## EXCERPT
16hrs a week is way too much for a primary age kid - I wouldn't let my daughter (10) to do that much however horse mad she was as I think it has far too much potential to sour the activity for the child.


----------



## Pinkvboots (15 June 2022)

I think what they are doing is disgusting I can't believe it's legal either.

I spent every waking hour at a riding school when I was about 11 until I was about 13, slogging away for nothing but at least I wasn't charged for the pleasure.

I think its a very sneeky crafty way of exploiting kids personally and I would just find a local pony to share and enjoy 😉 and if you want to be there for a few hours on your days at least you can.


----------



## Trapieter (15 June 2022)

ycbm said:



			You don't. He doesn't.

He's a child,  you and he can stop this abuse and exploitation  whenever you want.
		
Click to expand...

It’s done by direct debit so they will take the money anyway. But yes he shouldn’t have to go.


----------



## ester (15 June 2022)

I presume it’s a way to get round the regs of having kids his age ‘work for rides’ etc (hence why they can volunteer once older) in that you are currently paying for him to be there


----------



## Wishfilly (15 June 2022)

Why not see if you can find him a private share? It will be a lot less work, and a much smaller leap than buying your own.

Getting your own is work- and to be clear it will be work for YOU as livery yards will not have young children on them unsupervised. There are hidden costs to horse ownership too (but I agree livery down here can be cheap). 

Buying your own is obviously not a 9 hour a day commitment, but it is a commitment every day unless you're shelling out for full livery. 

I'd tell them he's not attending next week, even if you have to pay.


----------



## View (15 June 2022)

Trapieter said:



			It’s done by direct debit so they will take the money anyway. But yes he shouldn’t have to go.
		
Click to expand...

Just cancel the direct debit at your end online.

Then tell them he is not attending.

What has been happening is pure exploitation. I hope somebody more local to you can suggest a better riding school - it needs to be fun and not drudgery for him.


----------



## Trapieter (16 June 2022)

Nasicus said:



			Ex-CUSE ME?! They want you to *pay* for the privilege of your child doing hard labour and they want a *weeks* notice, presumable with you continuing to pay for it? He's a child, paying for an activity, he's not an employee being paid for gods sake!
I mean this will the best of intent, but you need to grow a pair and tell them no and find a different school that doesn't take the royal almighty piss, make your primary aged child work 9 hours doing manual labour and charge you for doing so. For context, I work 7.5hrs a day and get PAID for it, and I'm a full grown adult who can stand up for themselves and their rights. The entire setup and the fact that people willingly pay for it is absolutely mindboggling.

## DATA SHOWN
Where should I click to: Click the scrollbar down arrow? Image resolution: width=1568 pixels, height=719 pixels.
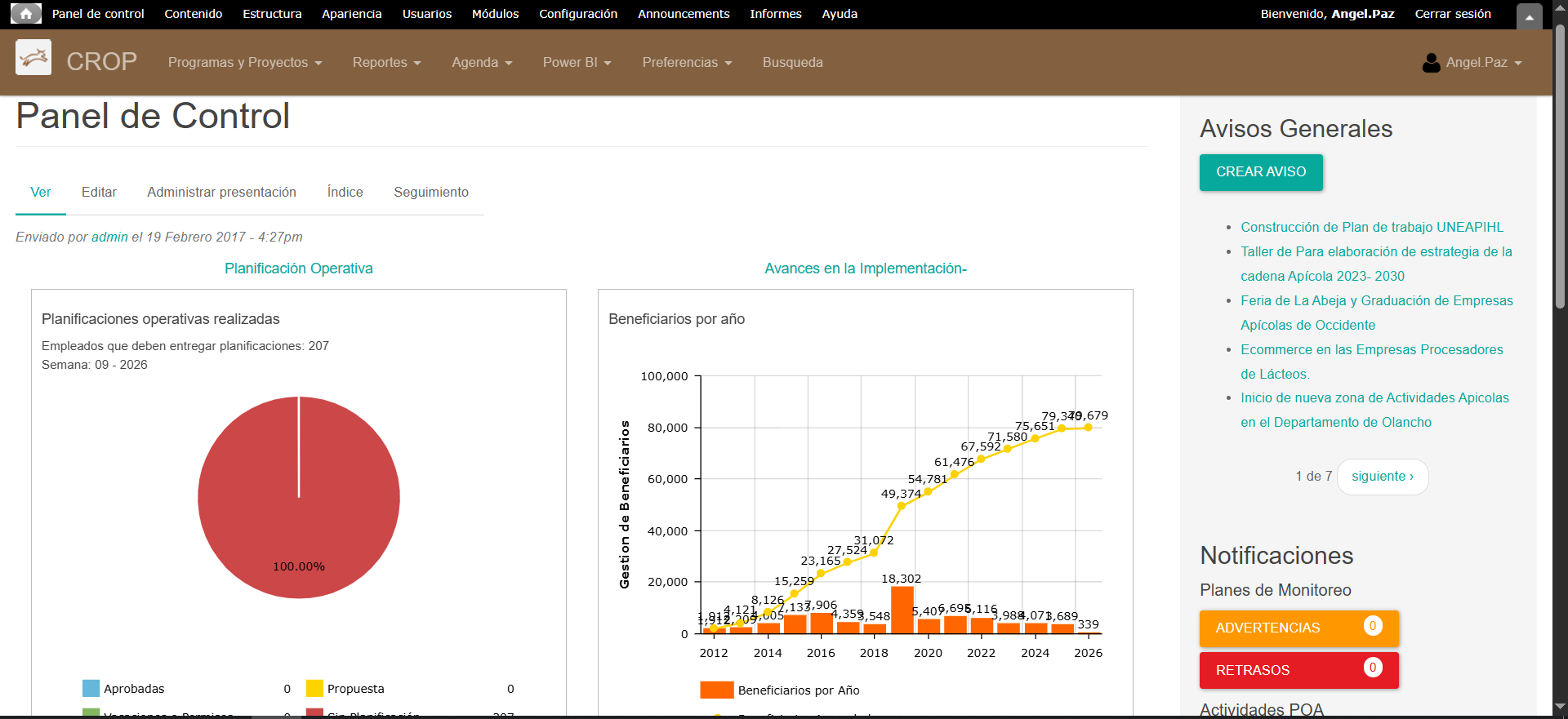[x=1560, y=707]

## GIVEN REQUEST
Please repeat, word for word, the stretch of the riding school thread from "## Pinkvboots (15" through "least you can.". Answer from the riding school thread alone, not from the material.

## TASK RESULT
## Pinkvboots (15 June 2022)

I think what they are doing is disgusting I can't believe it's legal either.

I spent every waking hour at a riding school when I was about 11 until I was about 13, slogging away for nothing but at least I wasn't charged for the pleasure.

I think its a very sneeky crafty way of exploiting kids personally and I would just find a local pony to share and enjoy 😉 and if you want to be there for a few hours on your days at least you can.